2191 numéros plus tard, le magazine a célébré son 50e anniversaire lors d’une exposition à Kyôto, et Zoom Japon a pu s’entretenir avec Satô Masako, en charge de l’événement, et propriétaire de Contact, une agence spécialisée dans la planification et la production de manifestations surtout photographiques. “L’exposition a malheureusement été interrompue par la crise du coronavirus (voir Zoom Japon n°101, juin 2020), mais cela a néanmoins permis de rappeler l’extraordinaire parcours d’An An. Cinquante ans, c’est très long pour un magazine. Beaucoup de publications n’ont pas duré si longtemps, mais le succès continu d’An An est la preuve que les lectrices japonaises le trouvent toujours pertinent”, explique-t-elle.
Quand on lui a demandé de mettre sur pied une exposition, elle savait qu’il serait impossible de couvrir toute l’histoire du magazine, alors elle s’est concentrée sur ses débuts. “J’étais particulièrement intéressée par le légendaire directeur artistique Horiuchi Seiichi, dont j’ai toujours admiré le travail”, confie-t-elle. “Dans les années 1960, alors qu’il était âgé d’une trentaine d’années, il avait travaillé pour l’hebdomadaire Heibon où il s’occcupait de la mode avant de rejoindre le très populaire magazine masculin Heibon Panchi (Heibon Punch). Lorsque l’éditeur Heibon Shuppan (qui s’appelle désormais Magazine House) a décidé de lancer un magazine féminin, il a rejoint le projet et a fait partie du groupe créatif d’An An dès le début. Il a même reçu le prix ADC en 1971 pour son travail pour le magazine et a ensuite travaillé pour d’autres titres publiés par le même éditeur comme Popeye, Brutus et Olive”.
Après une expérience de quatre numéros à la fin des années 1960 avec Heibon Panchi Joseiban (Heibon Punch for girls), An An a fait ses débuts au printemps 1970 en lien étroit avec le magazine français Elle. A une époque où les stylistes japonais devaient encore se faire une place sur la scène mondiale et où les fans locaux étaient impressionnés par la mode venant de Paris et de Londres, cette collaboration a marqué un énorme coup éditorial. Le premier numéro comprenait d’ailleurs un message de l’ambassadeur de France au Japon, Louis de Guiringaud, ainsi que de nombreuses signatures de vedettes de l’époque comme Adamo, Marcel Amont ou Mireille Mathieu, et par de célèbres couturiers tels qu’André Courrèges ou Daniel Hechter. Avec son grand format, son design audacieux et ses articles captivants, An An s’est démarqué de la concurrence et est rapidement devenu le prototype d’un nouveau style de magazine féminin au Japon.

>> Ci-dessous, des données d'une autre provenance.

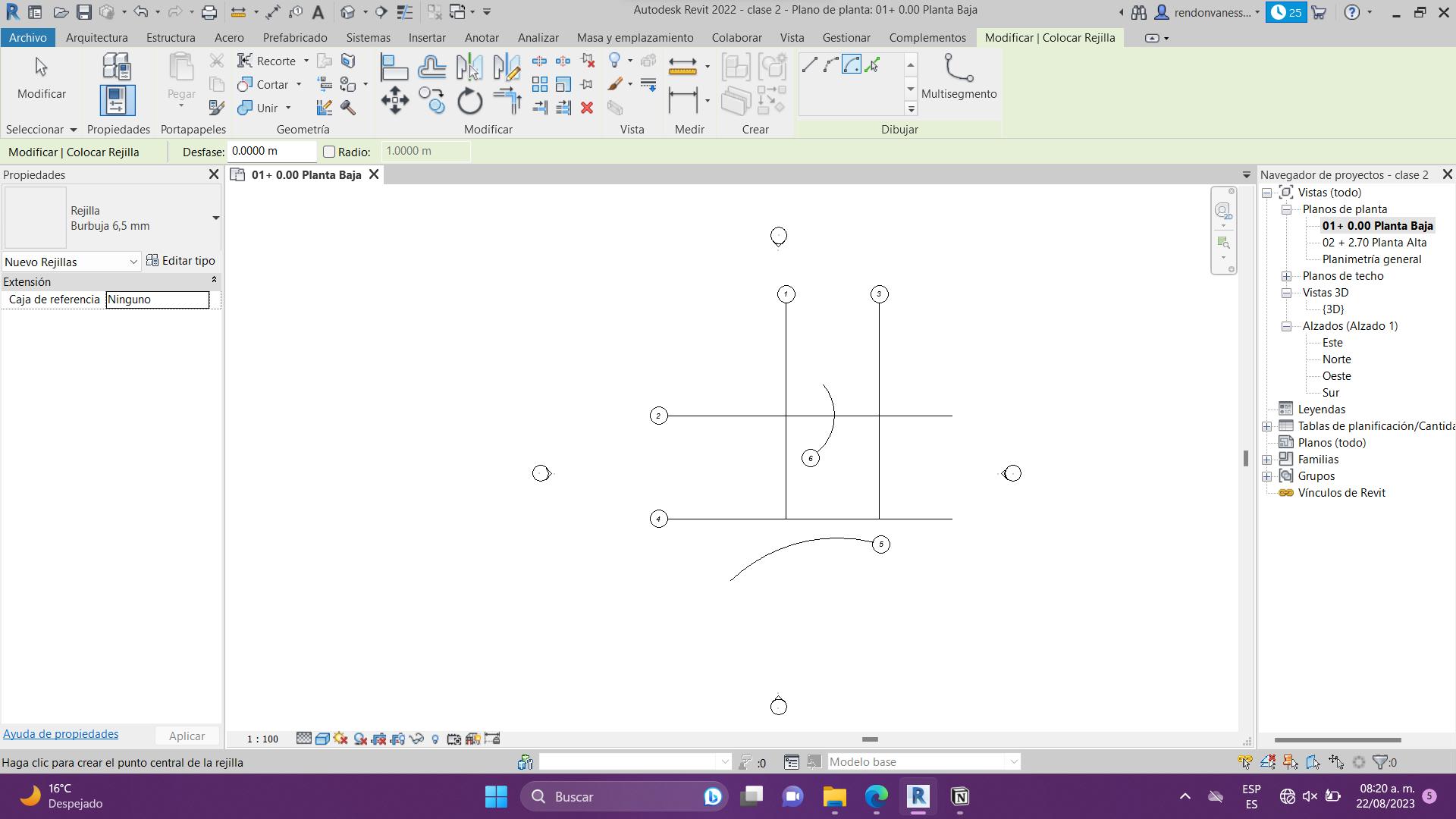Open the Ayuda de propiedades link
This screenshot has height=819, width=1456.
61,734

“Aujourd’hui encore, de nombreuses personnes dans le monde de l’édition considèrent An An comme une publication révolutionnaire. De nombreux photographes et illustrateurs chevronnés y ont collaboré. La photo sur la première de couverture, par exemple, a été réalisée par Tachiki Yoshihiro, et ses pages de mode ont été confiées à des personnalités comme Kaneko Isao et Hara Yumiko.